Claiming the federal government has violated their rights by failing to protect present and future generations from human-caused climate change, 21 young people from across the U.S. filed a lawsuit against the Obama administration this week.

The plaintiffs, whose ages range from 8 to 19, filed their complaint in U.S. District Court in Oregon on Tuesday, naming numerous defendants, including President Barack Obama, Secretary of State John Kerry, the Department of Defense, the Environmental Protection Agency, the Department of the Interior and the Department of Transportation, reported The Huffington Post.

The suit alleges that for over 50 years, the U.S. government has known that carbon dioxide pollution from burning fossil fuels was causing global warming and potentially disastrous climate change, and has known that continuing to burn fossil fuels would only further destabilize the climate system that so many depend on for survival.
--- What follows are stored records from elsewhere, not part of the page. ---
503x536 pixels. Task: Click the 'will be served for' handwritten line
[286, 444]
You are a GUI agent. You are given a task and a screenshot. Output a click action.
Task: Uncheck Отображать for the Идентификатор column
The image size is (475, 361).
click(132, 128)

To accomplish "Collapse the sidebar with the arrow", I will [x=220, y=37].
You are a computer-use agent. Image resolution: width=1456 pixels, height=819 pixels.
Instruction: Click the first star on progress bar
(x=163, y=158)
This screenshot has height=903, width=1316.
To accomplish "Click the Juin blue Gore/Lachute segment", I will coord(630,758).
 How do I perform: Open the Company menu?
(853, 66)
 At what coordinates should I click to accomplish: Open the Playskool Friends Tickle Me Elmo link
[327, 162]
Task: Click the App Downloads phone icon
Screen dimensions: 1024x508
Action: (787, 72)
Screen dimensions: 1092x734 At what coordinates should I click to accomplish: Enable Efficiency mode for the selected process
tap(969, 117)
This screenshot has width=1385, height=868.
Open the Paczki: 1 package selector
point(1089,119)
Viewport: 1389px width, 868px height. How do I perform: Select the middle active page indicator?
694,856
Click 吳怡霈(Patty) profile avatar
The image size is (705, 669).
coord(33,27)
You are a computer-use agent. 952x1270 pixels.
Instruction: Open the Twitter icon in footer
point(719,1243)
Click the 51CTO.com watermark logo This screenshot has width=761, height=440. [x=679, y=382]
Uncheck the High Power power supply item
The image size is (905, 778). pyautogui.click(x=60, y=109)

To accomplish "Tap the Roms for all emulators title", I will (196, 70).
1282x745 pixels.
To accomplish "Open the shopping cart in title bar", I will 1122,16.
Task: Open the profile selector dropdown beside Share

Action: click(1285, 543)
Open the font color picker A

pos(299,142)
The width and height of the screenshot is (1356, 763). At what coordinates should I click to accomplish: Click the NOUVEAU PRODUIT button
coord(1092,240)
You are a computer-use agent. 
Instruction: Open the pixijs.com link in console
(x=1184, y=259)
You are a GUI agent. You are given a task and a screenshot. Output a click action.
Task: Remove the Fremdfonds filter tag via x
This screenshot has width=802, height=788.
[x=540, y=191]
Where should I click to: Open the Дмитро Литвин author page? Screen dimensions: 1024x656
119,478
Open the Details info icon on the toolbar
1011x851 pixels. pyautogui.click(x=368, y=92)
"Defendants have for decades ignored their own plans for stopping the dangerous destabilization of our nation's climate system," the plaintiffs said in their complaint.

"Defendants have known of the unusually dangerous risk," the complaint continues, asking the court to declare that the U.S. government "violated and are violating Plaintiffs' fundamental constitutional rights to life, liberty, and property by causing dangerous CO2 concentrations in the atmosphere and dangerous government interference with a stable climate system."

They also asked the judge to order an inventory of the country's carbon dioxide emissions and to force lawmakers to devise a plan to phase out those emissions, according to Oregon Live.

The youngest plaintiff, 8-year-old Levi Draheim, said that he is no longer able to swim in a river near his home in Florida due to an increase in fish die-offs and bacteria. Another plaintiff, 15-year-old Xiuhtezcatl Martinez, said that climate change is threatening forests and will lead to a scarcity of water near his home in Boulder, Colo. For 18-year-old Alexander Lozak, extreme drought conditions threatens the Oregon land that his great, great, great, grandmother first farmed, according to HuffPo. 

The lawsuit is the largest yet, backed by Our Children's Trust, an Oregon-based nonprofit that supports similar lawsuits from children in all 50 states.

The Environmental Protection Agency responded to the lawsuit by defending its effort to confront climate change.

"That's why President Obama launched the Climate Action Plan and why EPA is taking action with our Clean Power Plan: to give our kids and grandkids the cleaner, safer future they deserve," Laura Allen, deputy press secretary for the EPA, said in a statement to HuffPo. "We have a moral obligation to leave a healthy planet for future generations."

"A child born today will turn fifteen in the year 2030 - the year when the full benefits of the Clean Power Plan will be realized," Allen said. "The actions we take now will clear the way for that child - and kids everywhere - to learn, play, and grow up in a world that's not only clean and safe, but full of opportunity."

President Barack Obama has called climate change "one of the key challenges of our lifetime" that poses just as much of a threat to U.S. national security as terrorism, weapons of mass destruction, cyberattacks and Russian aggression, as HNGN previously reported.